··· Data extracts

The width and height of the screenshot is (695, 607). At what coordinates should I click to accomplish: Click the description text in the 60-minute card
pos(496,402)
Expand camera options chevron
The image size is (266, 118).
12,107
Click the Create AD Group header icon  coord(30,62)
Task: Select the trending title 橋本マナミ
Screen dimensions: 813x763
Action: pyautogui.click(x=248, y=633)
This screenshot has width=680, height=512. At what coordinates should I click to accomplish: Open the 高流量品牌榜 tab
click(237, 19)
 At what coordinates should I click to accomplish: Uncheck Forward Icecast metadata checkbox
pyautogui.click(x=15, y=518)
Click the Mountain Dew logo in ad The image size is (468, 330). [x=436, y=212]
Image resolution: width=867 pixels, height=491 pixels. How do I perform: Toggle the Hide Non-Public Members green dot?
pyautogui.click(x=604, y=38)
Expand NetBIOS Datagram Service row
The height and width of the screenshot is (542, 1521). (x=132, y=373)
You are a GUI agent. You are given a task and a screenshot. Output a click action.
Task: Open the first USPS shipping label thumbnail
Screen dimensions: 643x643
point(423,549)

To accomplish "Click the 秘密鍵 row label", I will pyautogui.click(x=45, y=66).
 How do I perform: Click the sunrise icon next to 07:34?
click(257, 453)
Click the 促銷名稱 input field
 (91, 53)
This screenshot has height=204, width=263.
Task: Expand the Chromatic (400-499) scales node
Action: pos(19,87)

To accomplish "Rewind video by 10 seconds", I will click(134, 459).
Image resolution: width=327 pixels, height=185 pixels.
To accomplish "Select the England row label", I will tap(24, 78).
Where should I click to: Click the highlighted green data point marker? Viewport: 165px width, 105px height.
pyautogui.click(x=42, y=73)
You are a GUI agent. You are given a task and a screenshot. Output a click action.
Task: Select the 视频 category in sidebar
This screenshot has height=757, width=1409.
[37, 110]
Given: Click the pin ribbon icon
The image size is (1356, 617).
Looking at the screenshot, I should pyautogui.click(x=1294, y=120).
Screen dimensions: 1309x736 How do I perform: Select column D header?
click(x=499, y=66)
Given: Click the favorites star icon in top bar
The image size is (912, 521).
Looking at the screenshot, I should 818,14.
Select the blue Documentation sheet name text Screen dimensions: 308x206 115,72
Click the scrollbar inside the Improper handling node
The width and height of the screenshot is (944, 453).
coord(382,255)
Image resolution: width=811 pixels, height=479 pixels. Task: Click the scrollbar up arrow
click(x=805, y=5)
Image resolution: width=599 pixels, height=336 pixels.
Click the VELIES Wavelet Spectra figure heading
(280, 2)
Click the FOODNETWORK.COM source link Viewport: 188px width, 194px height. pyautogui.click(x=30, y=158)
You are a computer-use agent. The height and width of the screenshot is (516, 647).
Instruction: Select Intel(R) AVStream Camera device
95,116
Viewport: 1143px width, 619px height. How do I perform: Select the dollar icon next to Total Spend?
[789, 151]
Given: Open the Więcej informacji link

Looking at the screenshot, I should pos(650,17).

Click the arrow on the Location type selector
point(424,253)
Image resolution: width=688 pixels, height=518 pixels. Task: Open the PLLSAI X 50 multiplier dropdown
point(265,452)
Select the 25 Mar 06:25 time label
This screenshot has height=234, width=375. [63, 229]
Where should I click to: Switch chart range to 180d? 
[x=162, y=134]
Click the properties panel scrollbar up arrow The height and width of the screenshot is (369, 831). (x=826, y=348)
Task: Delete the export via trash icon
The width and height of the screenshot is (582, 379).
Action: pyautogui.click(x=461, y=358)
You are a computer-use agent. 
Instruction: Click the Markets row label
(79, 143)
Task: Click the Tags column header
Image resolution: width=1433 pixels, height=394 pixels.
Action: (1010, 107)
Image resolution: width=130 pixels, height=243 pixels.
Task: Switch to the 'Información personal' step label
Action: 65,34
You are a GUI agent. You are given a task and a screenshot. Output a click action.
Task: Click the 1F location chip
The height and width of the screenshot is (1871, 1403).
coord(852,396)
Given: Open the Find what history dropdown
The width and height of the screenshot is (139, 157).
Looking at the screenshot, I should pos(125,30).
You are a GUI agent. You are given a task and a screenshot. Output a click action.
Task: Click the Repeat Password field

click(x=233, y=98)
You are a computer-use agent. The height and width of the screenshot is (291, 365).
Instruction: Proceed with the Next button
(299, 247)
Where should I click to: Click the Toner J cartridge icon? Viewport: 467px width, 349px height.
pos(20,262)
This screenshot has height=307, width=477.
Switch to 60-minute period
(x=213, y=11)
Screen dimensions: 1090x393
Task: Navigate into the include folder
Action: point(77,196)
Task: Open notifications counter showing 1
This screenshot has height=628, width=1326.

······

**Assigned task:** Return a copy of each line in the entries that contains "computer".

**Written response:**
You are a computer-use agent. The height and width of the screenshot is (516, 647).
You are a computer-use agent. 
You are a computer-use agent. The height and width of the screenshot is (291, 365).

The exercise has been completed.